From: Booth, David (HP Software - Boston) <dbooth@hp.com>
Date: Mon, 23 Jun 2008 13:51:50 +0000
To: Jonathan Rees <jar@creativecommons.org>
CC: "public-awwsw@w3.org" <public-awwsw@w3.org>
Message-ID: <184112FE564ADF4F8F9C3FA01AE50009FCF7C2A23A@G1W0486.americas.hpqcorp.net>

> From: Jonathan Rees [mailto:jar@creativecommons.org]
> With all due respect, regarding the memos you've directed us to, I
> don't think it will be helpful at this point to talk about the
> semantics of reference and binding in RDF.

But I think that is the heart of the IR definition problem.  I don't think the IR definition problem *can* be satisfactorily answered without looking at what we mean by reference and identity.

> . . .
> When I make say things more vaguely and generally then they ought to
> be said, I'm really trying to bait you all into fixing what I've said,

Some statements cannot be fixed without first having a slightly different way of looking at the problem.  "When did you stop beating your wife?" cannot be properly answered without first changing the question.

> . . .
> I was therefore disappointed that in talking about the 'conundrum' you
> didn't come up with your own classes - particular interpretations of
> the vague categories I listed - for comparison with a putative IR
> class. You did say we should "think about whether those entities have
> the characteristics of an IR" - that's a great idea, but then you
> didn't suggest any characteristics of an IR.

There's a good reason why I didn't: it wouldn't help.  The question is posed in a way that presumes a line of thinking that is . . . well . . . not exactly wrong in the sense of being incorrect, but wrong in the sense of going in a direction that won't shed light on the problem.  No amount of discussion of whether an IR has mass, has a dc:title, has a number of pages, has a license, has spelling errors, etc., will help.

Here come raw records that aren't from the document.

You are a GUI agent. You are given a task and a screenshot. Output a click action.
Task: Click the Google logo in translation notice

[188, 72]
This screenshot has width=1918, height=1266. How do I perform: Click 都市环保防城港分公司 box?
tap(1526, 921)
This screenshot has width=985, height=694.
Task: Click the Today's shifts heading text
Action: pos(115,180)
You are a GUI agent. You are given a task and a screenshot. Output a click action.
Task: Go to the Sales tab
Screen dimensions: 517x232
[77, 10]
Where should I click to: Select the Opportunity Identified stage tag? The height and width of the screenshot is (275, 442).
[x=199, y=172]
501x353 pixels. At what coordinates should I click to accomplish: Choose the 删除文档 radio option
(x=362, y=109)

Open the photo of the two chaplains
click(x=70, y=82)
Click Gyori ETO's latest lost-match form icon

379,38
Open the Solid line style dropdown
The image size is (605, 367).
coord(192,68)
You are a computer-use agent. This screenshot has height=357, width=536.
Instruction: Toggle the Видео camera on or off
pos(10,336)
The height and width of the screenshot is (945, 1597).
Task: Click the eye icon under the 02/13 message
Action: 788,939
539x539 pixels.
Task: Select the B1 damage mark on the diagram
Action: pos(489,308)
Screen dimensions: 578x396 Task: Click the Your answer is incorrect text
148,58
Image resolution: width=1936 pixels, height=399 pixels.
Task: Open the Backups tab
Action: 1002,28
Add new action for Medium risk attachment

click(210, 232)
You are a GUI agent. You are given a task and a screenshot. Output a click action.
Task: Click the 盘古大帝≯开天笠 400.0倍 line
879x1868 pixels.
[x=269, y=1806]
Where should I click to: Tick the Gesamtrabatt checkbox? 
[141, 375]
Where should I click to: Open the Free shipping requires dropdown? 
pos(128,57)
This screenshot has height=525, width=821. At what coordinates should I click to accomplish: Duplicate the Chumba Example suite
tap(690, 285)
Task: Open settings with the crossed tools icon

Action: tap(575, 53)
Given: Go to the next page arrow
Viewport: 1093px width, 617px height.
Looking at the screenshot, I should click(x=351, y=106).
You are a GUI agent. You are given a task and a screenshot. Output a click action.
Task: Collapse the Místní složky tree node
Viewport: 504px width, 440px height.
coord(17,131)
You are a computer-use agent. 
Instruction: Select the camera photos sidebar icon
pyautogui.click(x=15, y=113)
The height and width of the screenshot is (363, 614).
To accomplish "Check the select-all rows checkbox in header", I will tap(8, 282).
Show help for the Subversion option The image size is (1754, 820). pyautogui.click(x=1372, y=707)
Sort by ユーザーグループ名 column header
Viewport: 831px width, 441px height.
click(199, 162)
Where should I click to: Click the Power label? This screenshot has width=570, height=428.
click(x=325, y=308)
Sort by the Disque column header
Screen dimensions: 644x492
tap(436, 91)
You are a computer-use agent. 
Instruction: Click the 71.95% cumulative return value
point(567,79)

> So I propose to take up your question: What are the characteristics of
> an IR?  Or more broadly, what *might* be, what *has to be*, what
> *cannot be* the characteristics of an IR?

If you believe what I've been saying about how resource identity works in semantic web architecture, then the answer is simple.  Assuming C is the set of core assertions for the definition of IR:

  Q: What *might* be an IR?
  A: Anything whose core assertions are logically consistent with C.

  Q: What *has to be* an IR?
  A: Anything whose core assertions subsume C.

  Q: What *cannot be* an IR?
  A: Anything whose core assertions are logically inconsistent with C.

David Booth, Ph.D.
HP Software
+1 617 629 8881 office  |  dbooth@hp.com

Statements made herein represent the views of the author and do not necessarily represent the official views of HP unless explicitly so stated.